De par le fait que l’Islam se pose comme un phénomène historiquement urbain, on se doute que le Coran véhicule des éléments en ce sens.
L’Islam présente le Coran comme la parole de Dieu, une parole aussi éternelle que lui. Le Coran serait incréé et d’ailleurs son texte insiste sur cette dimension.
L’œuvre consiste grosso modo en un auto-justificatif de son existence, en une justification de Mahomet comme prophète, en un appel à suivre les préceptes du Coran et de Mahomet sans quoi on subira une vie après la mort dans les flammes de l’enfer.
La dimension monothéiste ressort particulièrement dans un tel cadre, puisque cette affirmation juridico-religieuse a comme objectif de dépasser les dieux locaux des clans et tribus. Le verset suivant reflète assez l’état d’esprit du Coran :
« Qui a fait la terre un lit pour vous, et le ciel un toit, Qui a fait que l’eau descende des nuages, et par cela a produit des fruits pour votre subsistance. Ne donnez pas d’égaux à Allâh sciemment. »

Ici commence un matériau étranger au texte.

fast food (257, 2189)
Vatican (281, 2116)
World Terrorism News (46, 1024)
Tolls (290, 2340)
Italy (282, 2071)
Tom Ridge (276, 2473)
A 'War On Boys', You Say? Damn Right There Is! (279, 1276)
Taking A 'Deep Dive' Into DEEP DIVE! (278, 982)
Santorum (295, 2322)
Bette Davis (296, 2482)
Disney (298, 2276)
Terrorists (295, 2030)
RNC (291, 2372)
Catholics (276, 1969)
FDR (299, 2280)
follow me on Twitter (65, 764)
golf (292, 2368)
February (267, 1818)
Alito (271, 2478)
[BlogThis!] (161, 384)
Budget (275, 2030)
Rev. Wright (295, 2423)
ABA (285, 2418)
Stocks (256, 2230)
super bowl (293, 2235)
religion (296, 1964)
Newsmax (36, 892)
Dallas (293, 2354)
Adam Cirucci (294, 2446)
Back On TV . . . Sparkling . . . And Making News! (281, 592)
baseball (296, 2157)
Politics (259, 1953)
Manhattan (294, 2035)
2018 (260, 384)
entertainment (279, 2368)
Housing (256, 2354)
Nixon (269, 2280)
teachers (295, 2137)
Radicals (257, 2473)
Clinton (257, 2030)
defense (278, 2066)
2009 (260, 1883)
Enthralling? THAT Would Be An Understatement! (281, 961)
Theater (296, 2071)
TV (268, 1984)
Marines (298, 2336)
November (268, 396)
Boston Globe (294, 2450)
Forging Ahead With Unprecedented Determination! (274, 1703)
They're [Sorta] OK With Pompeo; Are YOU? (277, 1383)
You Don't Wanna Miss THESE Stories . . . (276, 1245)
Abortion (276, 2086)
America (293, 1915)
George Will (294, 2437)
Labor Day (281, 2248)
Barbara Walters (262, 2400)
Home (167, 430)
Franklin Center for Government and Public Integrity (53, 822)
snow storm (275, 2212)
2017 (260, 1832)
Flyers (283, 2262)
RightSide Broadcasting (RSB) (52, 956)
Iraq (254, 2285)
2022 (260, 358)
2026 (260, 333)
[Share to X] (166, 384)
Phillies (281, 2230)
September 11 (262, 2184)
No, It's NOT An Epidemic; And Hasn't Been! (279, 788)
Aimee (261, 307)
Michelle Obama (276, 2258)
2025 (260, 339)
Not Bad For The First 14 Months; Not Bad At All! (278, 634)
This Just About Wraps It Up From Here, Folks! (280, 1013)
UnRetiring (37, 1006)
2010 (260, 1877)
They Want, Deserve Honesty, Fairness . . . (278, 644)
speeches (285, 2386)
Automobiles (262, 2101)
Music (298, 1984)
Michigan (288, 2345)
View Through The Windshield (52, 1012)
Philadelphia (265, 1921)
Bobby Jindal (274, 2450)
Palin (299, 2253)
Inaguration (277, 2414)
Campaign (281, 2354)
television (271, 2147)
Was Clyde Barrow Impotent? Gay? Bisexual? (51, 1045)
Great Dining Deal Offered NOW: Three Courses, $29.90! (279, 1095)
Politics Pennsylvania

Or, si historiquement l’Islam oppose les commerçants et marchands aux clans et aux tribus, cela signifie qu’on a affaire à une contradiction entre la ville – avec ses règles, ses mœurs policés – et les campagnes – avec leur dispersion, leur séparation, ses bédouins et ses nomades aux pratiques troubles.
Mahomet ne pouvait évidemment pas lire les choses ainsi. Pour lui, matériellement, il y avait la Mecque et ceux qui de manière dispersée formaient des éléments centrifuges, cependant il lisait cela de manière déformée, à travers un discours religieux qu’il est lui-même censé avoir obtenu de Dieu.
La situation se posait pour lui comme l’opposition du un et du multiple – et c’est très exactement ce qu’on a dans le Coran, avec un dieu unique et des êtres humains dispersés devant revenir à lui.
Le Coran ne cesse d’insister sur le caractère unique de Dieu – cette unicité divine est le grand leitmotiv musulman, c’est le tawhid, l’unicité complète, avec impossibilité d’associer quoi que ce soit à Dieu.
Et, en même temps, le Coran ne cesse en parallèle de dénoncer des êtres humains comme multiples, dispersés, troubles, inconséquents, etc.
C’est là le reflet direct du rapport entre la Mecque « civilisée » et les bédouins « barbares ».
Le verset suivant du Coran témoigne de cette vision particulièrement négative des êtres humains, qu’on retrouve dans tout le Coran, avec toutefois donc un « centre » indiquant comment se comporter :
« En vérité, Nous avons proposé aux cieux, à la terre et aux montagnes Al Amânah (le Dépôt). Ils ont refusé de le porter et en ont eu peur, alors que l’homme s’en est chargé ; il est vraiment foncièrement injuste et ignorant.»
Il est ici alors une chose très marquante, précisément. Le Coran ne demande jamais d’adhérer à un message nouveau, mais toujours de s’amender pour obéir à un message passé.
Comment est-ce possible ? Pourquoi appeler à revenir à la vraie religion, si l’Islam était quelque chose de pourtant nouveau ?
La raison est la suivante : Mahomet est un réformateur qui prolonge les efforts de reconnaissance de la Mecque comme lieu sacré et central, ce qui va de pair avec l’exigence d’un droit reconnaissant cette primauté.
Ce faisant, il pose la Mecque comme le lieu historique des Arabes et les Arabes doivent assumer leur passé pour se donner un avenir. Cela implique qu’il ne faut pas établir quelque chose de nouveau, mais systématiser le rôle de la Mecque.
Le Coran se pose en concurrence au judaïsme et au christianisme, prétendant ne pas affirmer un message nouveau mais le rétablir, exactement comme Mahomet dit aux Arabes qu’ils doivent se fonder sur ce que le passé leur a apporté : la Mecque comme centralité.
On a chez Mahomet une unité systématisée : une seule ville, la Mecque, un seul Dieu, Allah, et forcément un seul prophète, lui-même.
Et tout comme Mahomet cherche à rappeler à l’ordre les Arabes par rapport à l’importance de la Mecque dans la péninsule arabique, le Coran rappelle sans cesse à l’ordre les musulmans… comme s’ils existaient déjà, alors que c’est justement le Coran et Mahomet qui inaugurent cette religion !
D’où, naturellement cette absurdité, clairement païenne qui est l’intégration dans l’Islam de la pierre noire de la Kaaba et même des rituels passés où l’on en fait le tour.
Rien que cette intégration dans le dispositif religieux islamique montre la continuité de la Mecque comme point de départ et d’arrivée de la vie sociale et religieuse dans la péninsule arabique, l’Islam étant la vision déformée, fantasmagorique, religieuse, de cette centralité urbaine.